*** INPUT MATERIAL Section Begins ***

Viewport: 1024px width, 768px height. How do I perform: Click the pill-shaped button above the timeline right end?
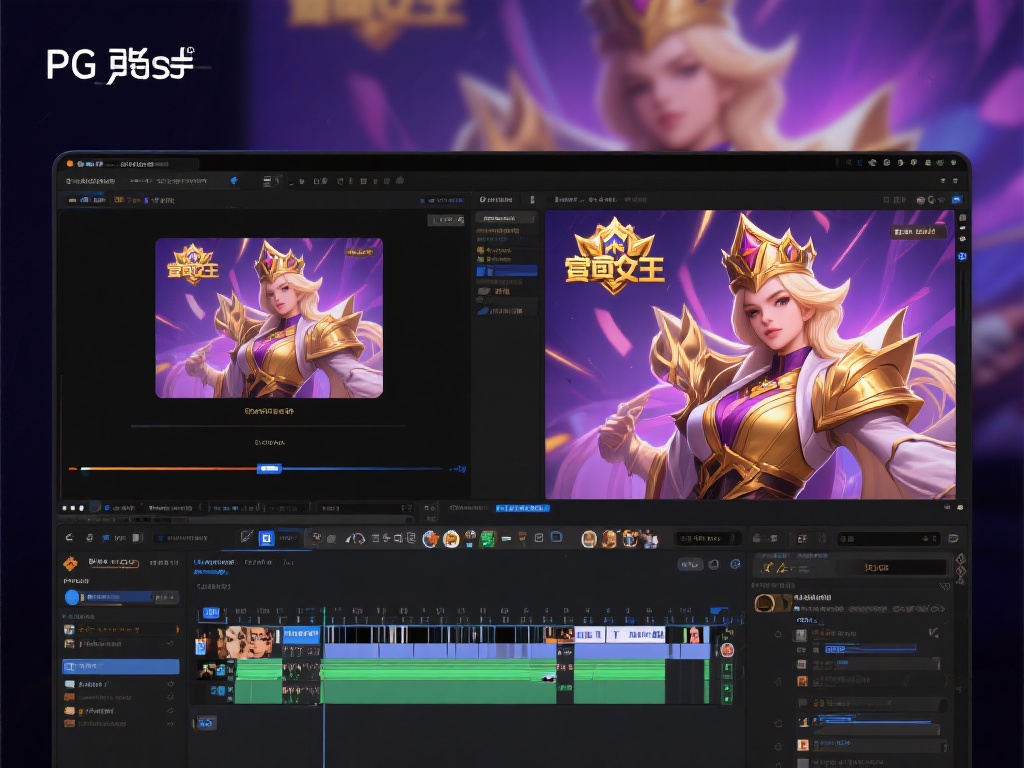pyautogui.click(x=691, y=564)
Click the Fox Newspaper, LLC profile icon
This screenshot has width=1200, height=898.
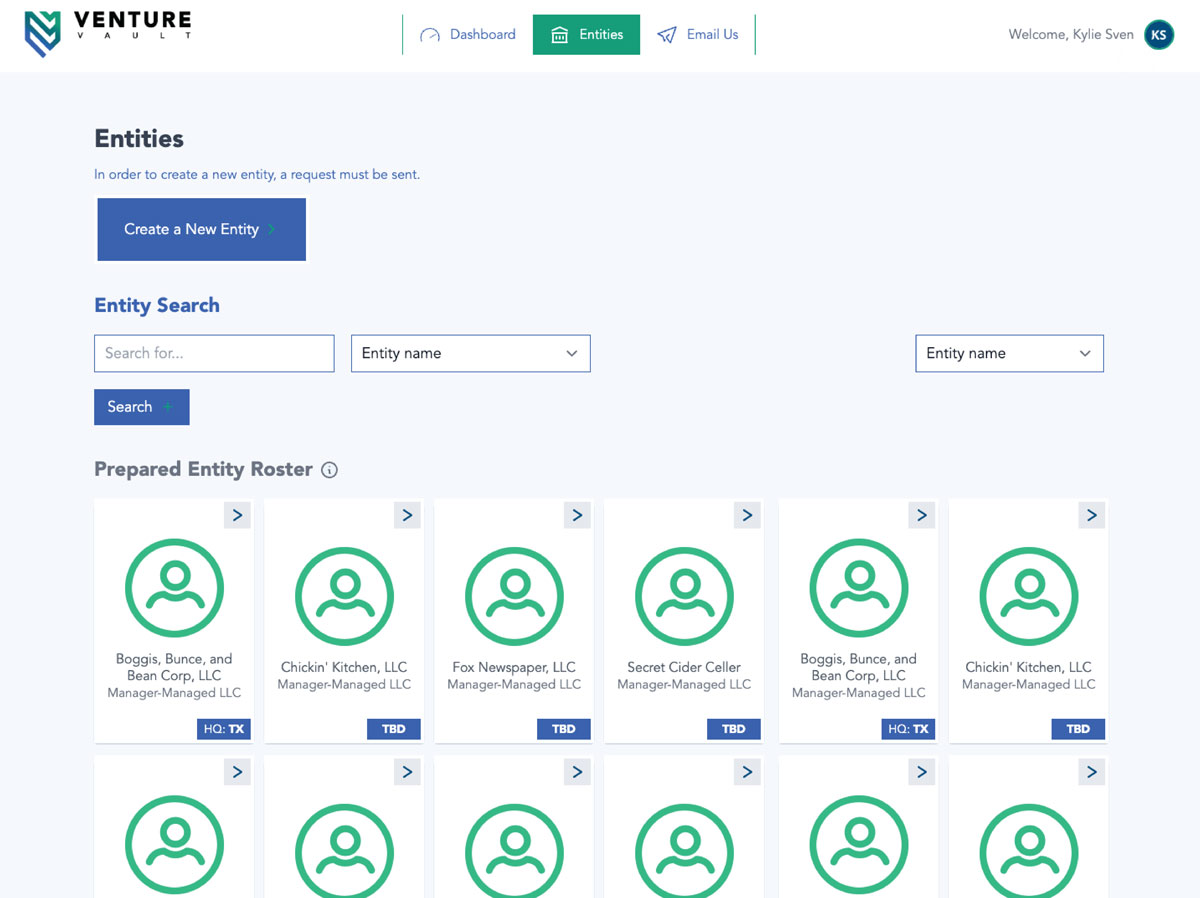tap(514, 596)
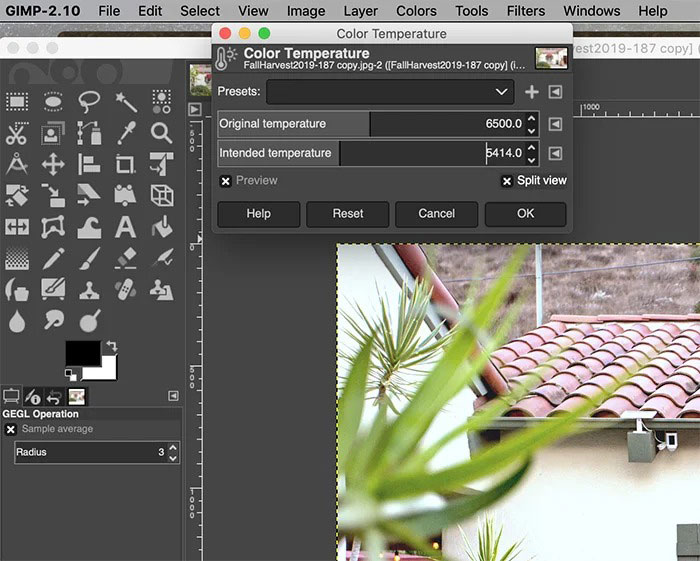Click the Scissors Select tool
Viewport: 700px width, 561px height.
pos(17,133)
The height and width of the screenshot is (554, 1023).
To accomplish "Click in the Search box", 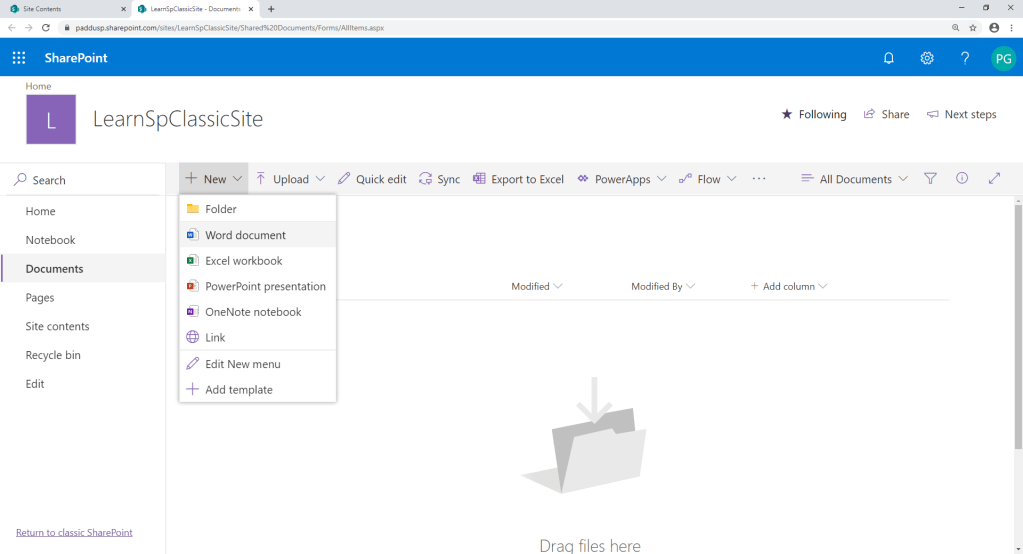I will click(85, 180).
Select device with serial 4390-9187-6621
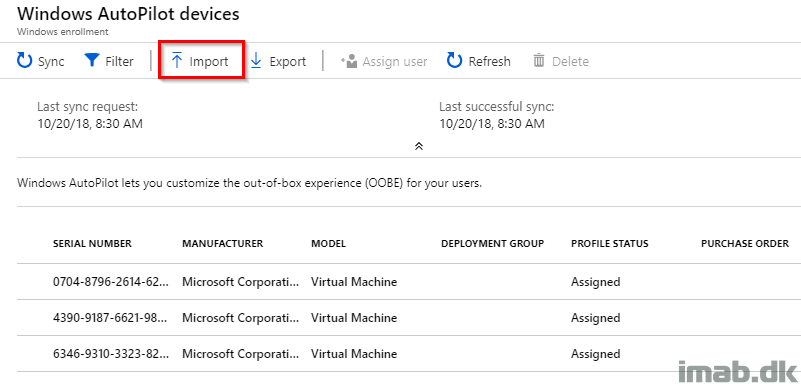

*** INPUT MATERIAL Section Ends ***

TASK OBJECTIVE. Using the data above, transcribe exactly the lines between those containing "Click the Fox Newspaper, LLC profile icon" and "The height and", inclusive, and leave every picture behind.

SOLUTION.
Click the Fox Newspaper, LLC profile icon
This screenshot has width=1200, height=898.
tap(514, 596)
Click the Scissors Select tool
Viewport: 700px width, 561px height.
pos(17,133)
The height and width of the screenshot is (554, 1023).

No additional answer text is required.